In general, there are plenty torsion bundles, that is, line bundles with a finite power which is trivial. There are two ways you can get those.

(For simplicity) let $X$ be a smooth projective manifold over $\mathbb C$. Consider the exponential sequence $$ 0 \to \mathbb Z_X \to \mathscr O_X \to \mathscr O_X^\times \to 0$$ and the long exact cohomology sequence it leads to: $$ 0 \to \mathbb Z \to \mathbb C \to \mathbb C^\times \overset 0 \longrightarrow H^1(X,\mathbb Z)\to H^1(X,\mathscr O_X)\to H^1(X,\mathscr O_X^\times)\overset{c_1}{\longrightarrow} H^2(X,\mathbb Z)$$ Now here one has that $H^1(X,\mathbb Z)\simeq \mathbb Z^{2g}$, $H^1(X,\mathscr O_X)\simeq \mathbb C^{g}$, and $H^1(X,\mathscr O_X^\times)\simeq \mathrm{Pic}(X)$ and the last map $H^1(X,\mathscr O_X^\times)\to H^2(X,\mathbb Z)$ is just $c_1$ as in Henry's answer.

The image of $H^1(X,\mathscr O_X)$ in $H^1(X,\mathscr O_X^\times)$ is usually denoted by $\mathrm{Pic}^\circ(X)$ and is isomorphic to $\mathbb C^g/\mathbb Z^{2g}$, a complex torus (actually if $X$ is projective, then this is an abelian variety, called the Picard variety). The line bundles parametrized by this are the topologically trivial line bundles, that is those whose $c_1$ is zero. This being a complex torus there will be plenty of elements that are of finite order and they all correspond to torsion line bundles. In particular, if $g\neq 0$ then there will always be non-trivial line bundles whose square is trivial. To see how these appear geometrically, consider the Albanese morphism which maps $X$ to the abelian variety $\mathrm{Alb}(X)=H^0(X,\Omega_X)/H_1(X,\mathbb Z)^*$ (called the Albanese variety of $X$) which is just the dual abelian variety of the Picard variety. Take a torsion line bundle there and pull it back to $X$.
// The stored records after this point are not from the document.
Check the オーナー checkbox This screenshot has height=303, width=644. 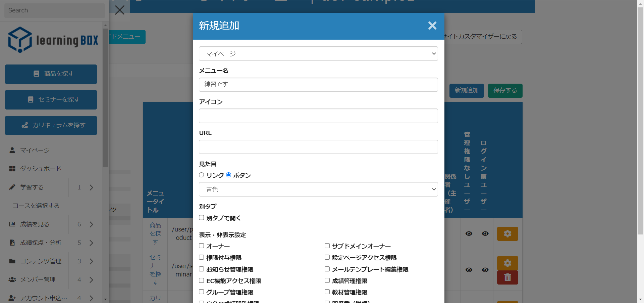(x=202, y=246)
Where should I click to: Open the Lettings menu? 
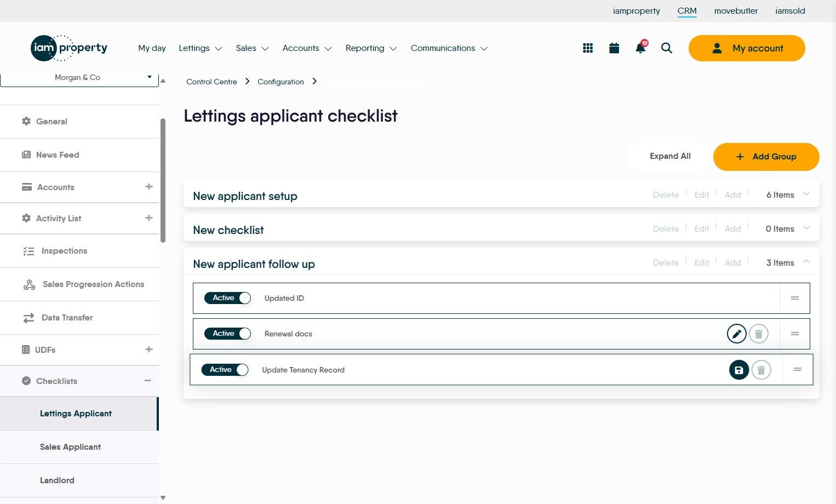tap(201, 48)
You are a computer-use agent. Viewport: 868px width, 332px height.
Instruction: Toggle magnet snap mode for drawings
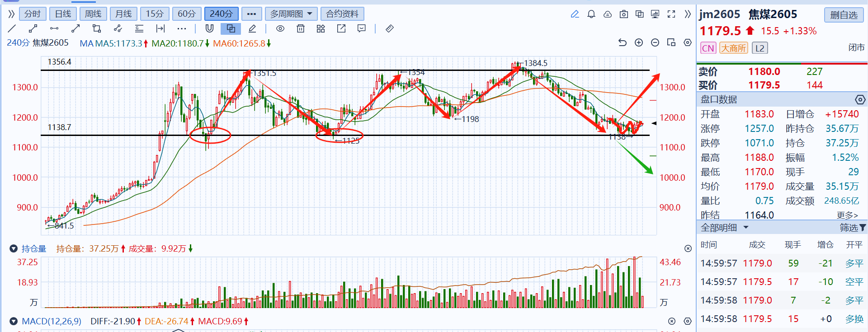(x=209, y=29)
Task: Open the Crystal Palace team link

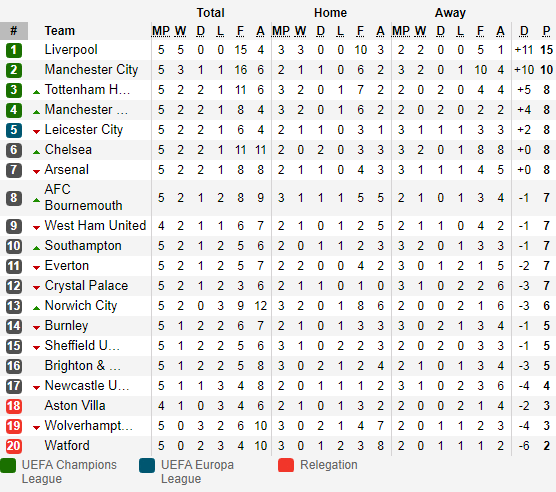Action: coord(86,285)
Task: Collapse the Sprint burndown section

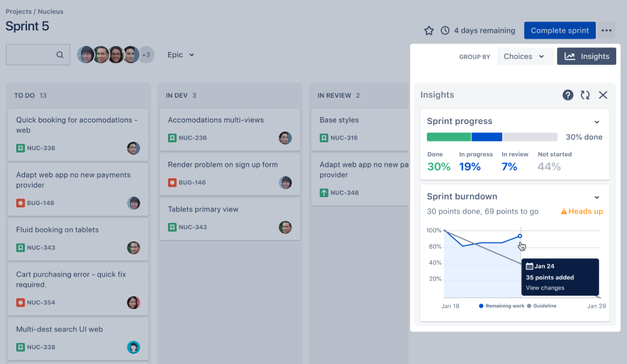Action: [597, 197]
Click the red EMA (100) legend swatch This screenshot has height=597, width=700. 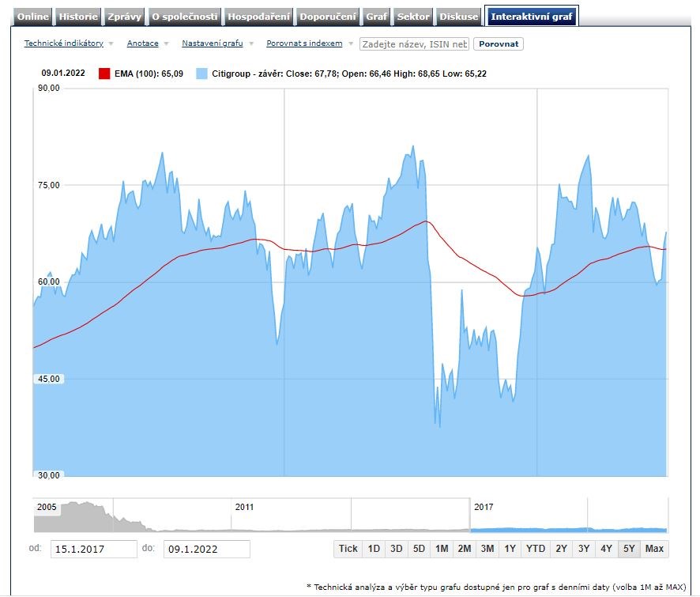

The other way you can get a non-trivial $2$-torsion line bundle is if there is a $\mathbb Z_2$ sitting in $\mathrm{Pic}(X)/\mathrm{Pic}^\circ (X)$, the image of $c_1$. According to Andy's comment below, any torsion in $H^2(X,\mathbb Z)$ is in the image of $c_1$, so one does not need to worry about the containment. This is what happens in the case of Enriques surfaces as pointed out by Lev. For an Enriques surface $g=0$, $c_1$ is an isomorphism and $\mathrm{Pic}(X)\simeq \mathbb Z^{10}\oplus \mathbb Z_2$. The $2$-torsion line bundle is the canonical line bundle, the determinant of the (co)tangent bundle.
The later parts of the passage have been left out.